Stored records
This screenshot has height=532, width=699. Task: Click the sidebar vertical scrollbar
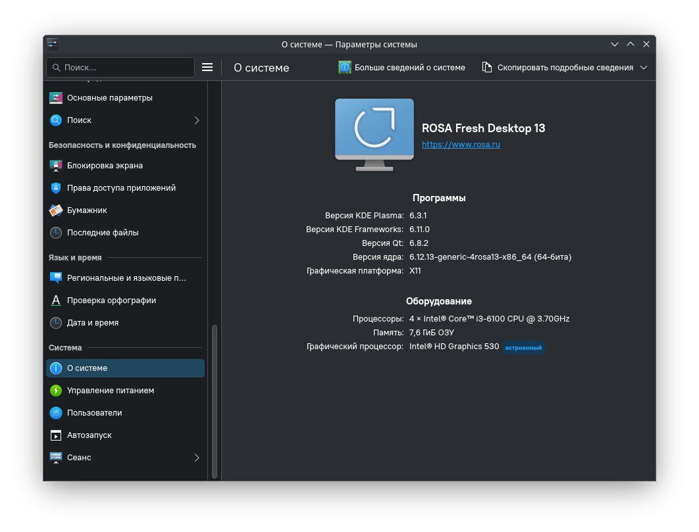[x=214, y=401]
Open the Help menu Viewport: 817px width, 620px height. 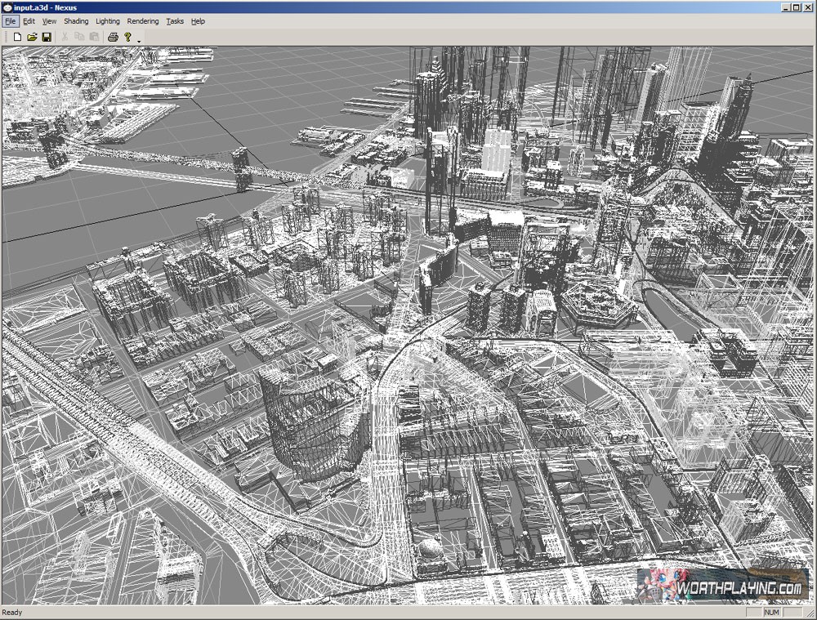198,21
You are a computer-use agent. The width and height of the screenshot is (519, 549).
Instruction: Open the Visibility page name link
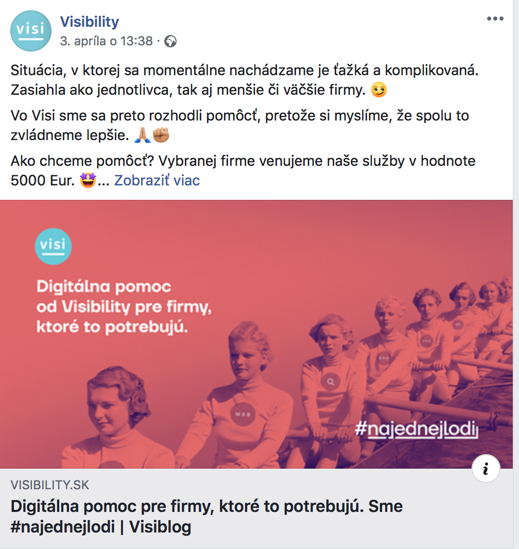(89, 22)
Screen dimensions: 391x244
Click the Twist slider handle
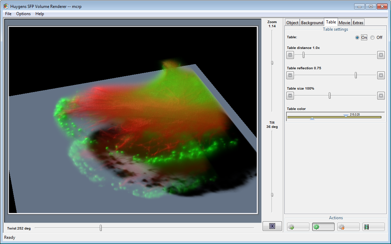(101, 228)
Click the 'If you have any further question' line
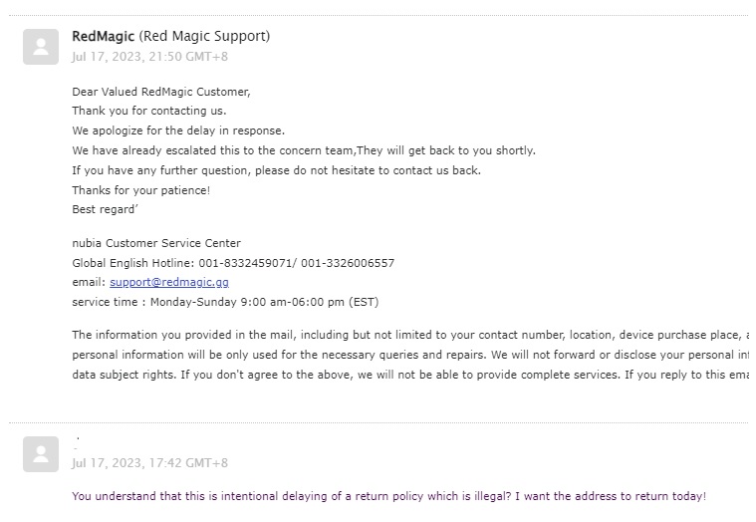This screenshot has height=522, width=756. [277, 170]
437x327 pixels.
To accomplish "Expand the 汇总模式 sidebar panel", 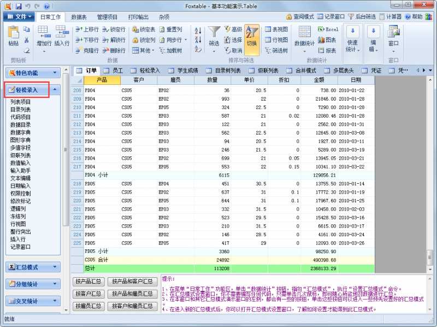I will click(33, 267).
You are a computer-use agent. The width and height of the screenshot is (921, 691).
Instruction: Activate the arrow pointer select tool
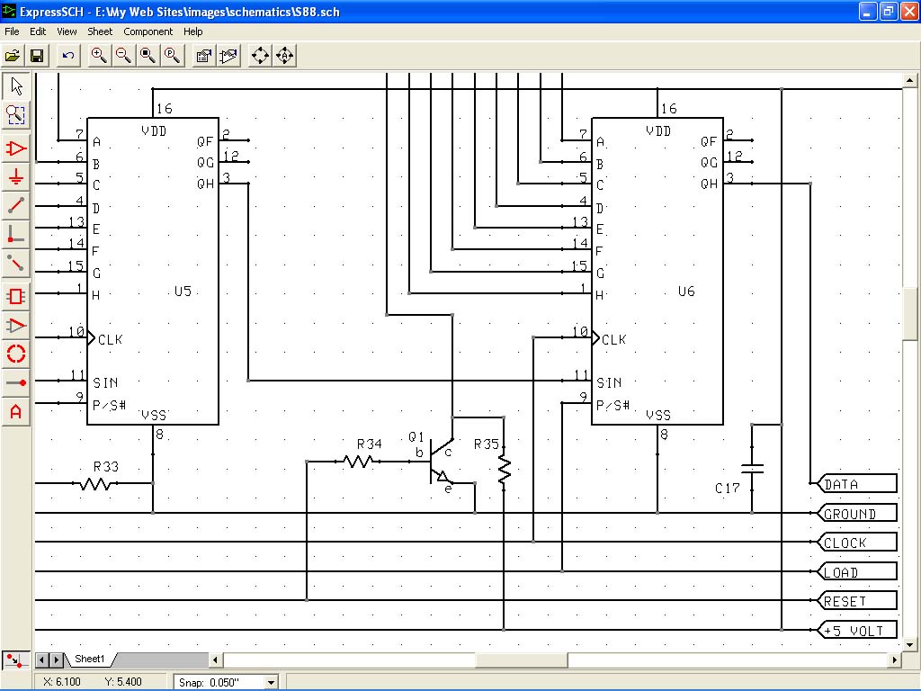coord(16,86)
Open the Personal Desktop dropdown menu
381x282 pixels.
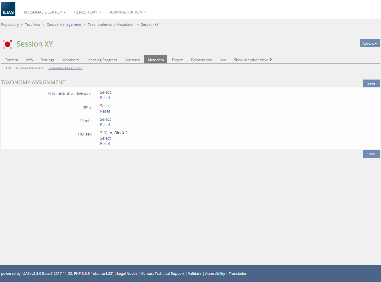point(45,12)
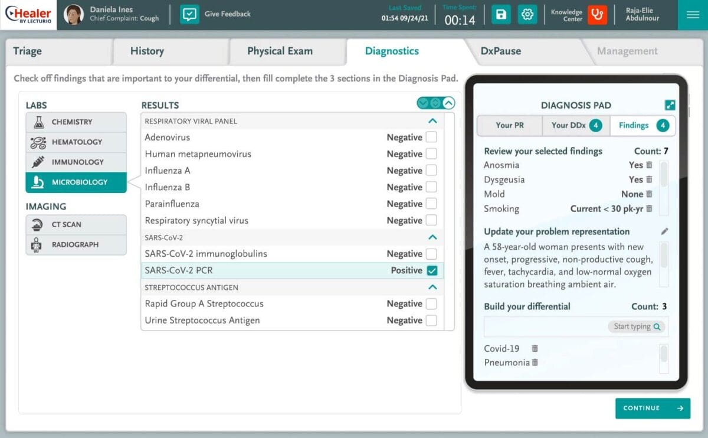Collapse the Streptococcus Antigen section
The width and height of the screenshot is (708, 438).
click(x=432, y=287)
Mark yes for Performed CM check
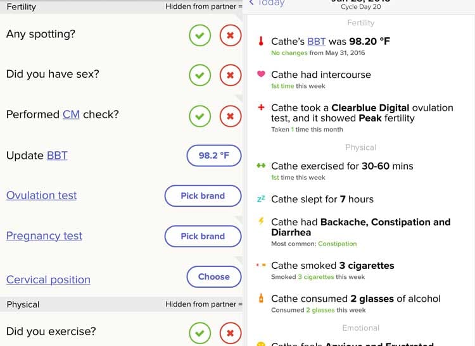The width and height of the screenshot is (475, 346). click(x=200, y=116)

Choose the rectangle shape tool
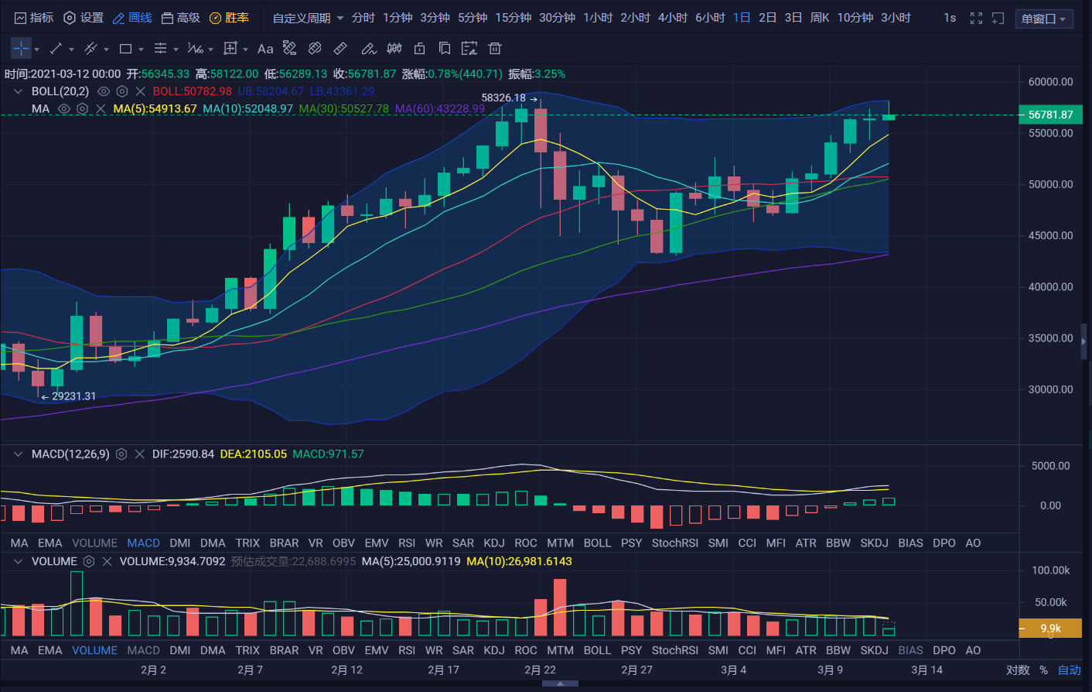[x=125, y=49]
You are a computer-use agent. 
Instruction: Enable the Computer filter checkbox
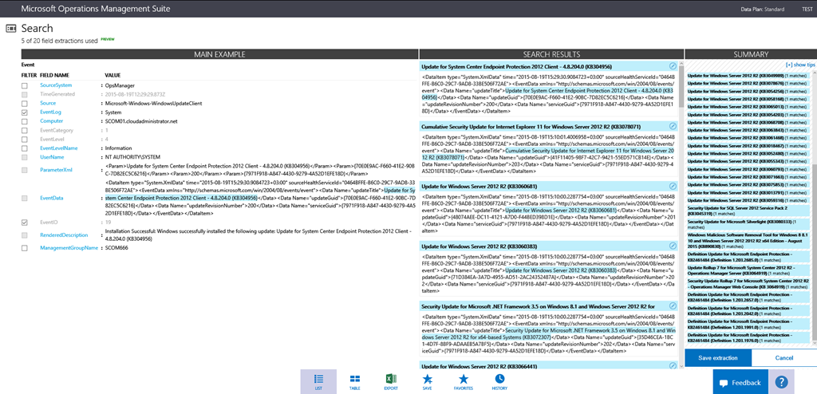pos(25,120)
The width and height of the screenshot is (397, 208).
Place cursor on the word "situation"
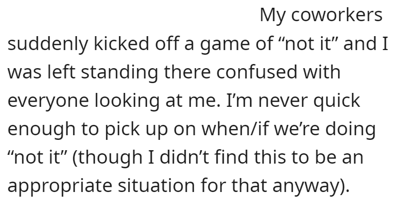pyautogui.click(x=156, y=185)
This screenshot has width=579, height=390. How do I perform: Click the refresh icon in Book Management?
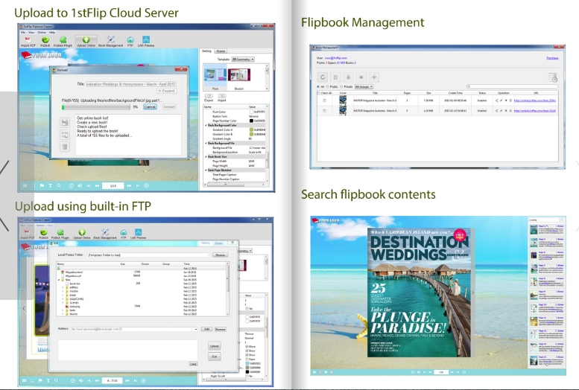click(323, 77)
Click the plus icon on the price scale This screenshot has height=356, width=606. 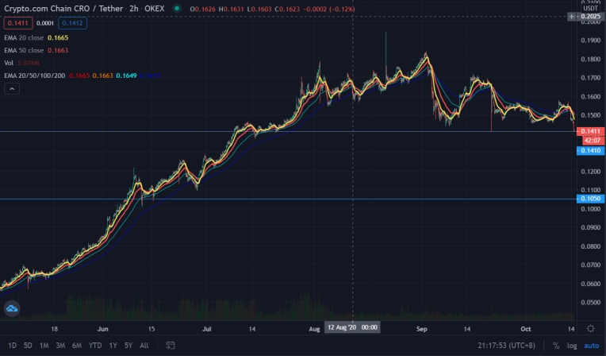click(571, 16)
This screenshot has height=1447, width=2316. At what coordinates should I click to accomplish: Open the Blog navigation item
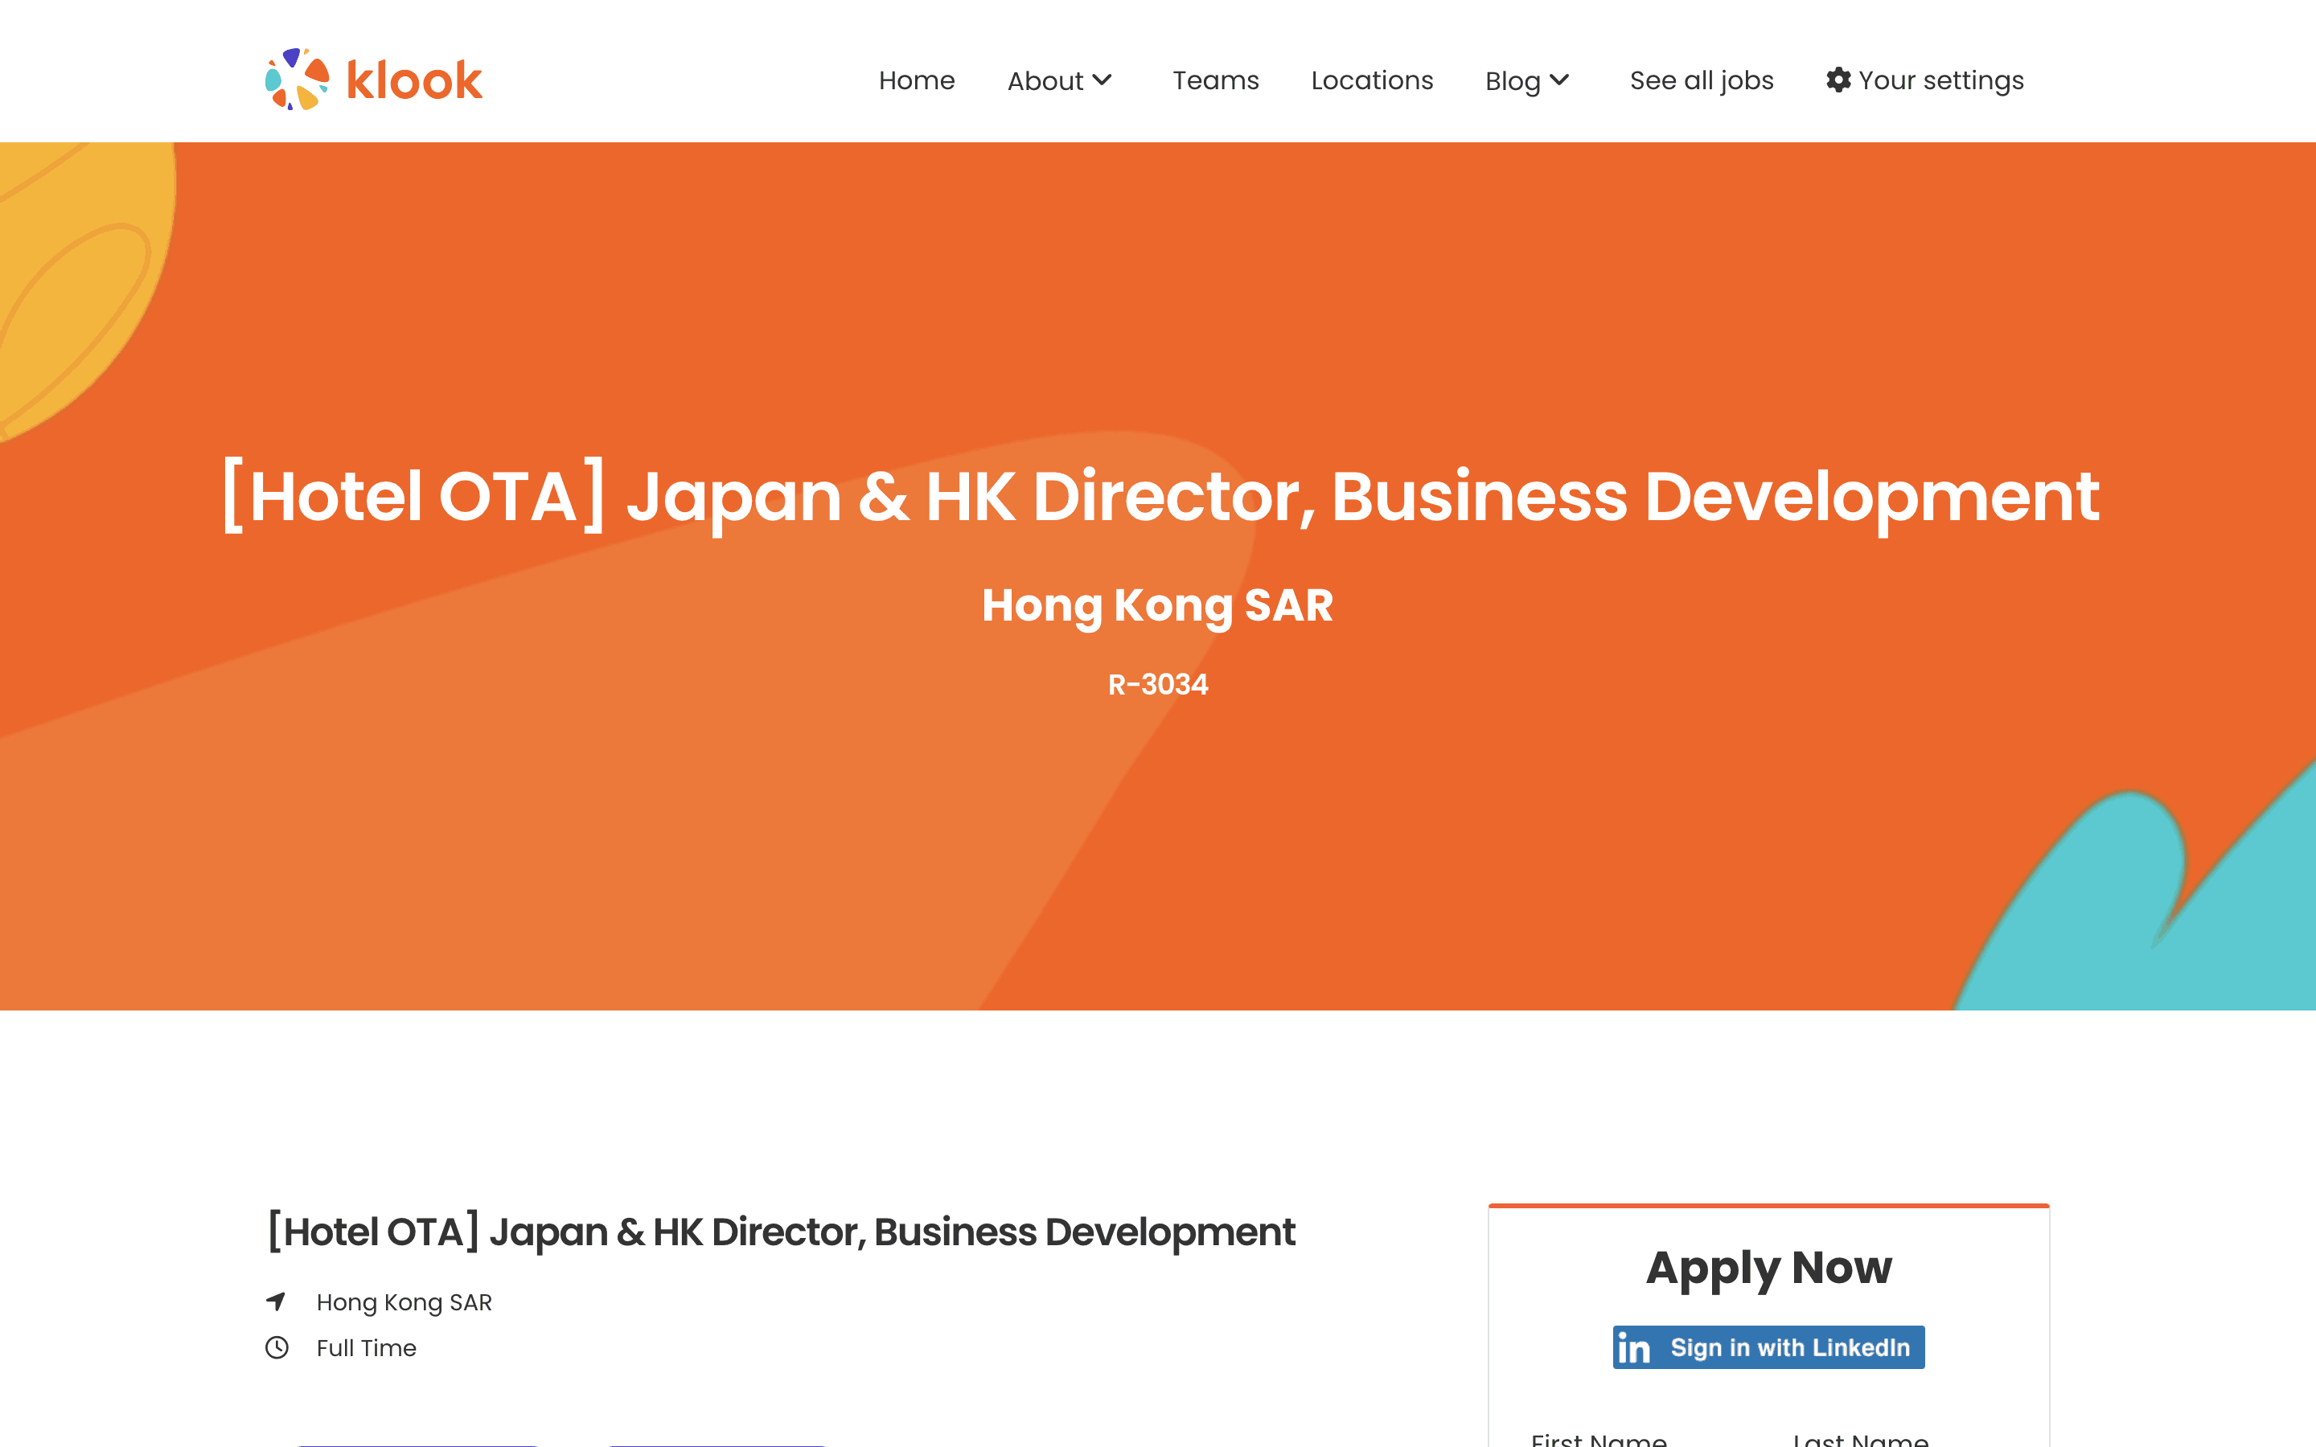[1512, 81]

→ **What you will do**
Pull out the lines above in which the word "agent" appears.

→ **Solution to this problem**
You are a computer-use agent. The width and height of the screenshot is (519, 549).
You are a computer-use agent. The width and height of the screenshot is (921, 691).
You are a computer-use agent. 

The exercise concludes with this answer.